**Work item**.
How many of the lines below hold the string "computer"? Say only the number.

**Stored records**.
★ ★ ★ ★ ★ ★ ★
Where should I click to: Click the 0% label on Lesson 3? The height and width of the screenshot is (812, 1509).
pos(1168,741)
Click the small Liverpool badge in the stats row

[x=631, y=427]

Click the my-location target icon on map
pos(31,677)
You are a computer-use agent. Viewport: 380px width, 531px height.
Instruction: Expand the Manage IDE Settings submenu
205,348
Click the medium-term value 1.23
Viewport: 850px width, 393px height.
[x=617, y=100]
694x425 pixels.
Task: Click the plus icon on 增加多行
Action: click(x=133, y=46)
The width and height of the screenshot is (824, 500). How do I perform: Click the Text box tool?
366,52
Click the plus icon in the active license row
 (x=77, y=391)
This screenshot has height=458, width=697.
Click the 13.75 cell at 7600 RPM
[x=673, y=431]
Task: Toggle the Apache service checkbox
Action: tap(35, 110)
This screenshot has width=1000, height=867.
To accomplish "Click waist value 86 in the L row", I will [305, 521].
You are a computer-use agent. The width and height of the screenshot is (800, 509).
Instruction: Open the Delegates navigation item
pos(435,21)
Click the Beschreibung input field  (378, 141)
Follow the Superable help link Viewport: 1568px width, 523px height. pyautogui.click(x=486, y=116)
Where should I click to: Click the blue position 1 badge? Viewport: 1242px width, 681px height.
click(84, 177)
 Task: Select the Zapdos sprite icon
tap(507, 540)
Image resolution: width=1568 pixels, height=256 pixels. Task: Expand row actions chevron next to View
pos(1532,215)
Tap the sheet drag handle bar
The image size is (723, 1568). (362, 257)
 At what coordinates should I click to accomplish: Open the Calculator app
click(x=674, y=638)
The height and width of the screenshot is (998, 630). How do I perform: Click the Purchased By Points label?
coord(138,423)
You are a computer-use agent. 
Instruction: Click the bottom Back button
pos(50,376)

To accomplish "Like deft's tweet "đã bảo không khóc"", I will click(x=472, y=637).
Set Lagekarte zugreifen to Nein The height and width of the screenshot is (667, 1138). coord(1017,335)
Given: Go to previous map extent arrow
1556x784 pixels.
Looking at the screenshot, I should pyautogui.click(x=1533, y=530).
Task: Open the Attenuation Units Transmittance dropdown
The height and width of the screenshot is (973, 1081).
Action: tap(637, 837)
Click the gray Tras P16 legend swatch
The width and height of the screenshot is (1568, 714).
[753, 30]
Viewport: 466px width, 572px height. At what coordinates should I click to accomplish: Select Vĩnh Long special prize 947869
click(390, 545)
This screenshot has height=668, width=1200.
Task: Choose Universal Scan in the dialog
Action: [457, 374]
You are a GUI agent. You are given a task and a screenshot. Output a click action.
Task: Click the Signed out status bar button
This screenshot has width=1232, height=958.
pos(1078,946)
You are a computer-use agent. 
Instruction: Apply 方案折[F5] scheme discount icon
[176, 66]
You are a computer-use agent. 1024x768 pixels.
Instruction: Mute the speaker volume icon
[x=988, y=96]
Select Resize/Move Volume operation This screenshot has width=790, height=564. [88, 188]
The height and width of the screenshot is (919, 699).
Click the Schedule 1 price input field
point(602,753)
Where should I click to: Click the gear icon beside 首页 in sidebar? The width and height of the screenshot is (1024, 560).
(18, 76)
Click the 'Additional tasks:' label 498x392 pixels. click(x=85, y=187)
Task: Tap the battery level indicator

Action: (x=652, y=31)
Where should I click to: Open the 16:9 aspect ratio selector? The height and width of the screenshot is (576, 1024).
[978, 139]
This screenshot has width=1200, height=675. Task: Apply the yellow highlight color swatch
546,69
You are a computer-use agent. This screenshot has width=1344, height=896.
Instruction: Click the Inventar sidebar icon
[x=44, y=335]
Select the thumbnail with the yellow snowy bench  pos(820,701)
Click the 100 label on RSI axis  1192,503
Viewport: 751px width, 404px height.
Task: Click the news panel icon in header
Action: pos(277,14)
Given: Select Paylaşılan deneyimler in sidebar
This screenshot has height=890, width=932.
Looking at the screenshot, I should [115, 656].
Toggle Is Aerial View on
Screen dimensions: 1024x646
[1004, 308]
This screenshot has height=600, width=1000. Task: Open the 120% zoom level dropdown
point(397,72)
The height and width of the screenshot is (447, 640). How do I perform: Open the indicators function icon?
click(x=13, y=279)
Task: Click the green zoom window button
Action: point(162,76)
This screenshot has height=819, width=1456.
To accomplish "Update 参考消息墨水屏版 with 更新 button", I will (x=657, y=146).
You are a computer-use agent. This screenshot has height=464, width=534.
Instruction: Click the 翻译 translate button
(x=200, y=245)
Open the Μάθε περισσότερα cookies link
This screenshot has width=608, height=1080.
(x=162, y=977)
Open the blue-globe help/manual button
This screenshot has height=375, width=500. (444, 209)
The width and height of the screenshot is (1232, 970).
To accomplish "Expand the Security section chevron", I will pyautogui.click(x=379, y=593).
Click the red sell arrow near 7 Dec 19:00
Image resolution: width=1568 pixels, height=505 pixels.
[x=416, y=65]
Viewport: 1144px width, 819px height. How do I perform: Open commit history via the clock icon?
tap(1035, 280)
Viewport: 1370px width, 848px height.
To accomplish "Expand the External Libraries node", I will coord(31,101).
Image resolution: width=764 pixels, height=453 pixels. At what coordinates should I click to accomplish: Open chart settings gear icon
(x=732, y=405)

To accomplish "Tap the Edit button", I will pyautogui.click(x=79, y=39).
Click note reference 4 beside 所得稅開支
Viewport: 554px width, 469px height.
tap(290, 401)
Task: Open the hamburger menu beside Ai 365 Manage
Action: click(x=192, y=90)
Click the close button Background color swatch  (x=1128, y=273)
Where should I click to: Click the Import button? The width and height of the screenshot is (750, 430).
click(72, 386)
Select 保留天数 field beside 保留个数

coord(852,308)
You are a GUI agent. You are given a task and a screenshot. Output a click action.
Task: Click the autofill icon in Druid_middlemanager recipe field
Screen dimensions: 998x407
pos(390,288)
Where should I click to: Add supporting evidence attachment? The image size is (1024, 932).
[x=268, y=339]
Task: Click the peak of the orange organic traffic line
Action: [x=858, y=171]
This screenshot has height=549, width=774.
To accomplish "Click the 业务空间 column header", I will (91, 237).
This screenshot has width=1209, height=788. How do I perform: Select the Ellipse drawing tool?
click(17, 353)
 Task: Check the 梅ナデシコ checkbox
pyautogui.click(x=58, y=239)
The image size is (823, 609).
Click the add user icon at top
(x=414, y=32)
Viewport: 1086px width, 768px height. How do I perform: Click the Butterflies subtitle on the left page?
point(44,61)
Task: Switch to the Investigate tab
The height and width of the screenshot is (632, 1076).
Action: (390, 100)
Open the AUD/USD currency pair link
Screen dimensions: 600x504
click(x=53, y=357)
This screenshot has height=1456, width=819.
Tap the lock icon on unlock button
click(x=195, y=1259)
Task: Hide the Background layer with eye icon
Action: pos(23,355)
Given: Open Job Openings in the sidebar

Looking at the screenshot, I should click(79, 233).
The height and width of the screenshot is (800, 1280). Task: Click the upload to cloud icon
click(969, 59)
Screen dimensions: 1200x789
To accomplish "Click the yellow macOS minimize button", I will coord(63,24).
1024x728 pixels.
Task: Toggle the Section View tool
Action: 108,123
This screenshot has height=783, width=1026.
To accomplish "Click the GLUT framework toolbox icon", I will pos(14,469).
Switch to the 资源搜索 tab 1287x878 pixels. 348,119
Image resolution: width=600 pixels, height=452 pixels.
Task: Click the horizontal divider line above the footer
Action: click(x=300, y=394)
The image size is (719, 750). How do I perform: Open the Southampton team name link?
★ ★ ★ ★ ★ ★ ★
**Response area**.
7